## Input records
========================

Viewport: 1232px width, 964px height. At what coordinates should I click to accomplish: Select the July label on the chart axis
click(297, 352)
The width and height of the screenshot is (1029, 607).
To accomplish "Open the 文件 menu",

========================

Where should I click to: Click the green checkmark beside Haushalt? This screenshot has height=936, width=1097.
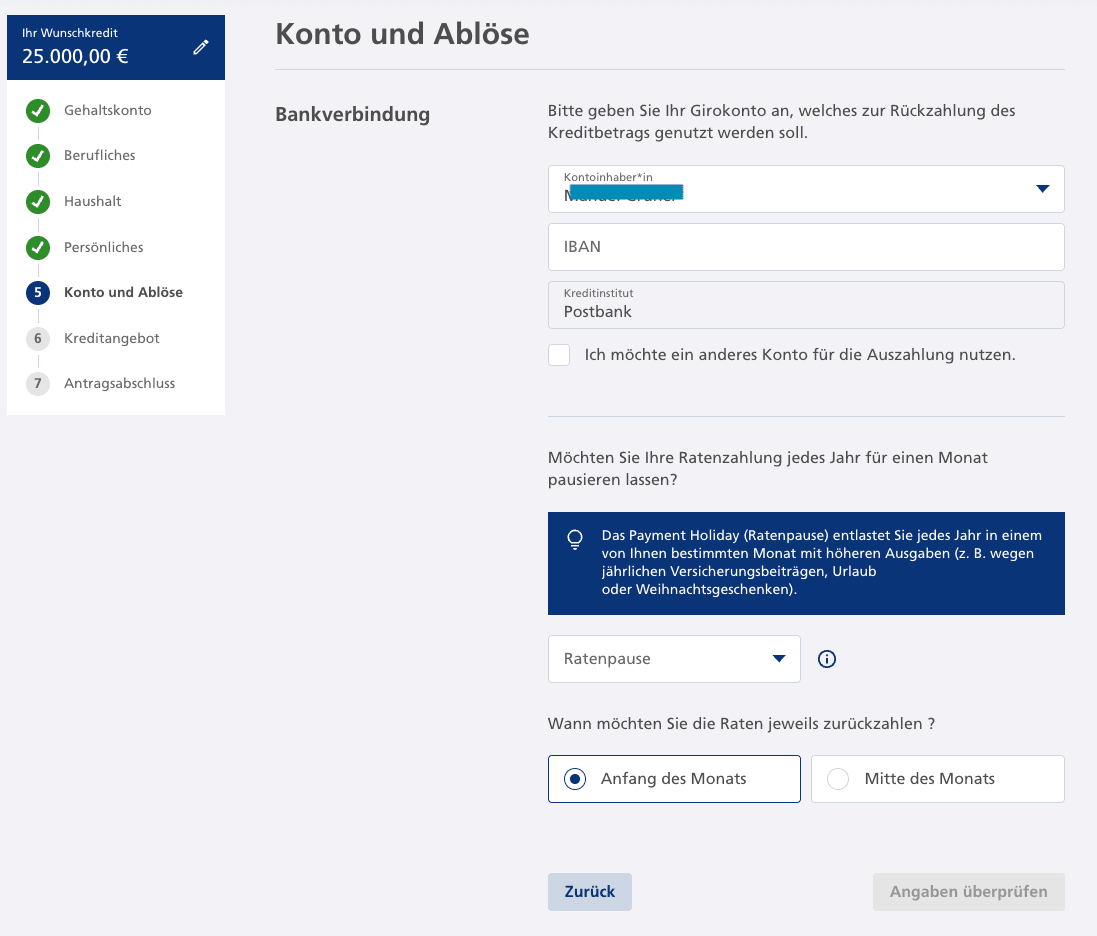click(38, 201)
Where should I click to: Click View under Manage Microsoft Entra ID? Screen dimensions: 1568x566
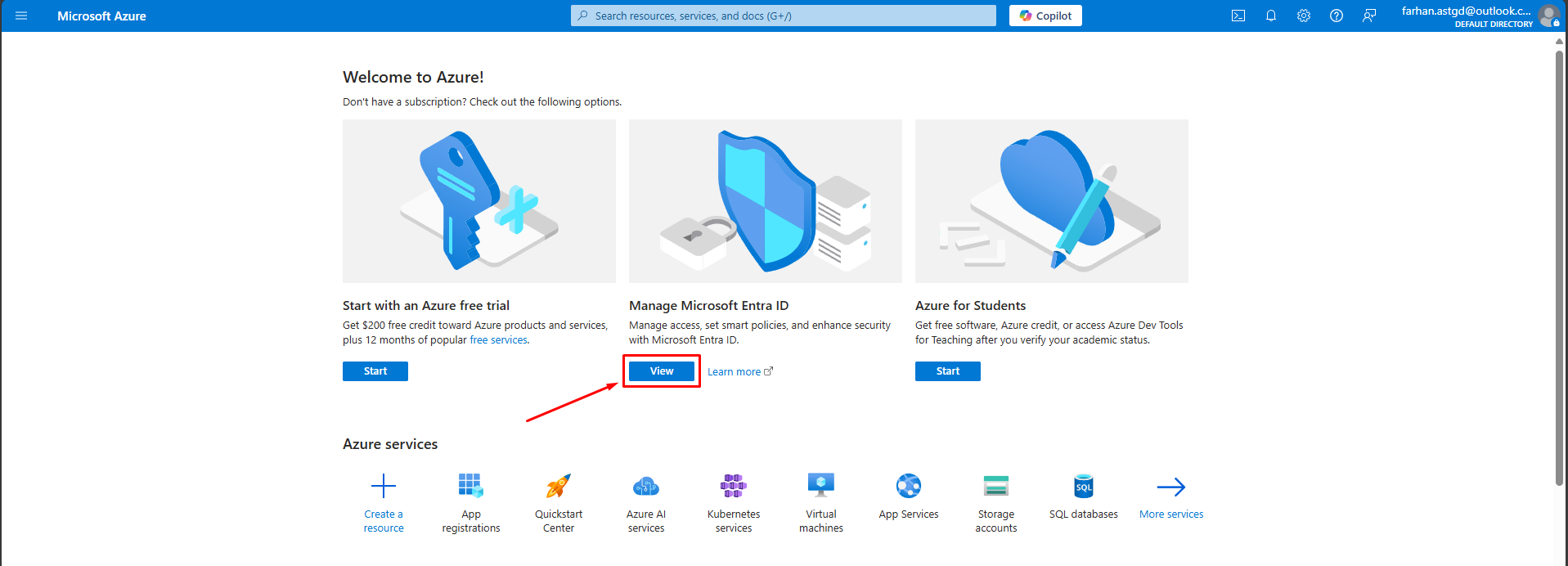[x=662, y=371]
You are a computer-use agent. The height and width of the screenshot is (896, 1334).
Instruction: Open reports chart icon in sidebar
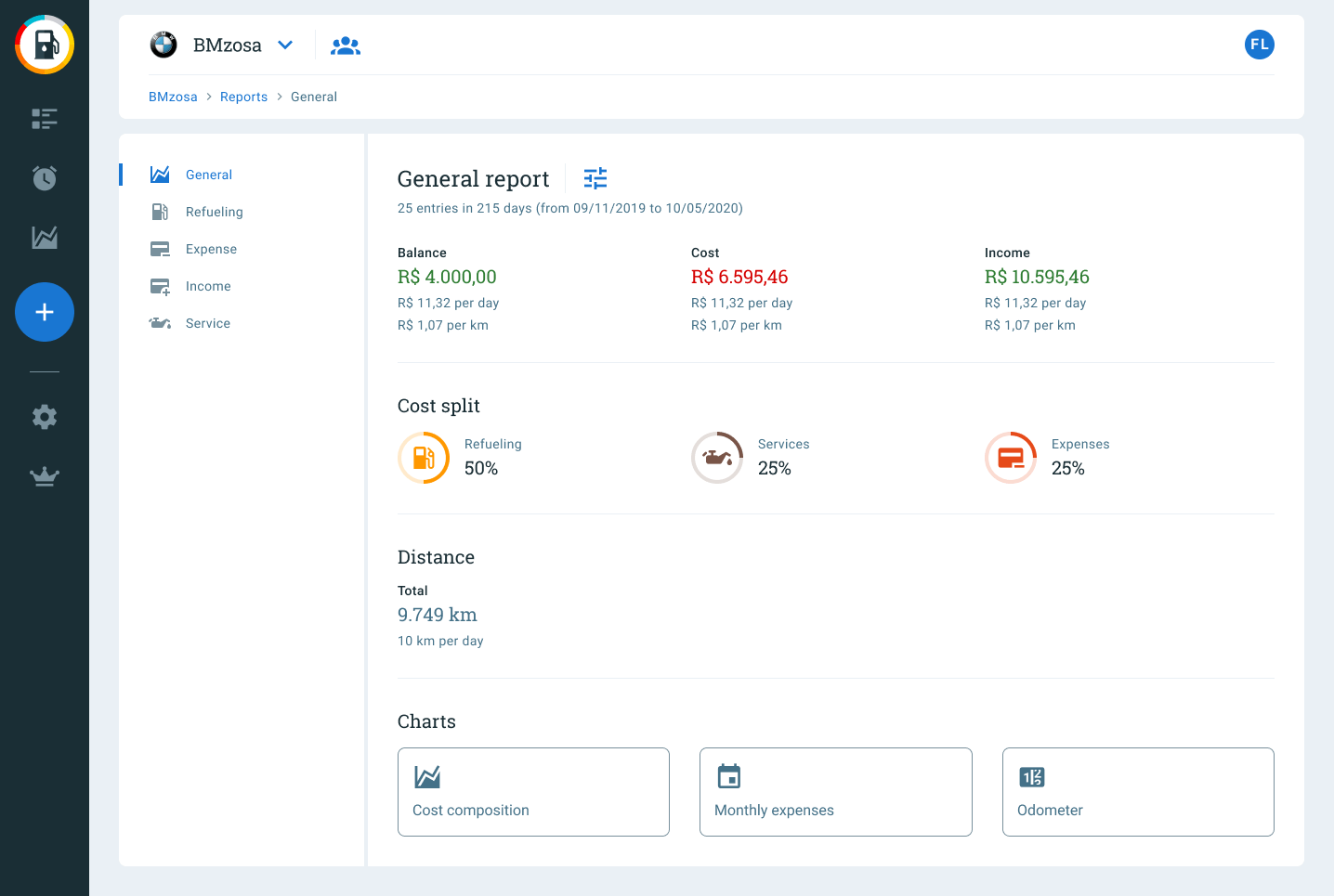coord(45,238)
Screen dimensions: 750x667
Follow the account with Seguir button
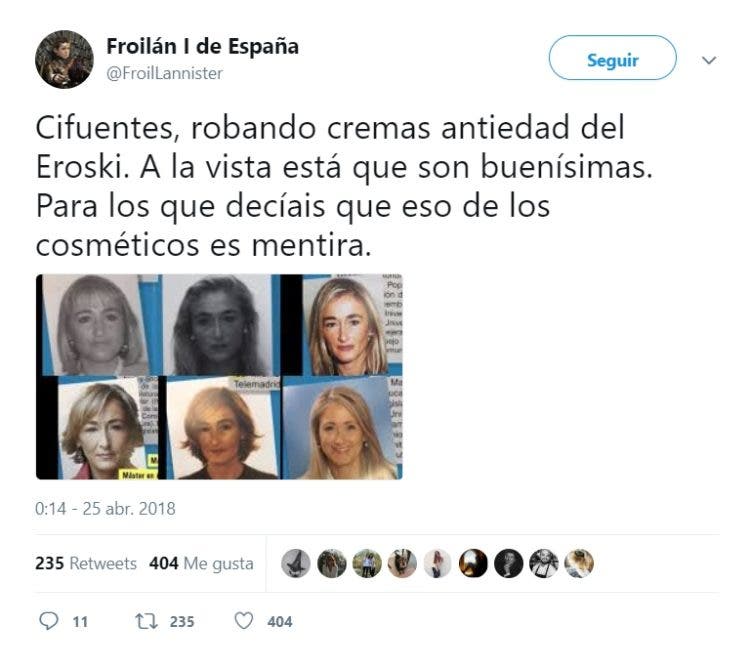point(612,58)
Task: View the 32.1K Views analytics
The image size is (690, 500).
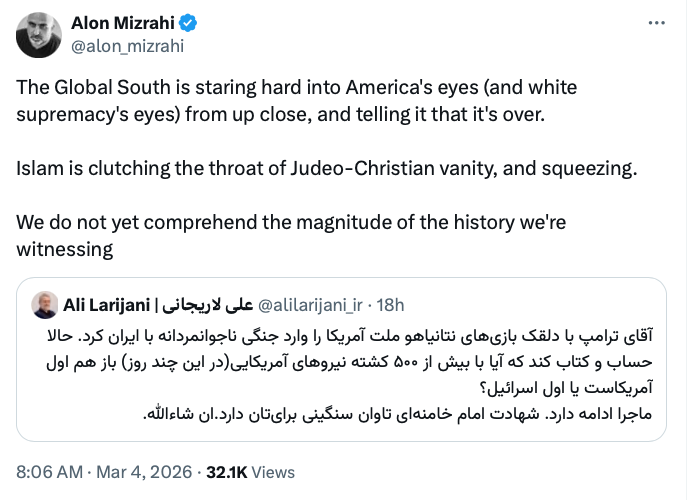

========================

## What you should do
Take the material above and output only the lines from the one that contains "Follow the account with Seguir button" through the one that contains "The image size is (690, 500).", ends included and images left out.

## Answer to this exercise
Follow the account with Seguir button
point(612,58)
Task: View the 32.1K Views analytics
The image size is (690, 500).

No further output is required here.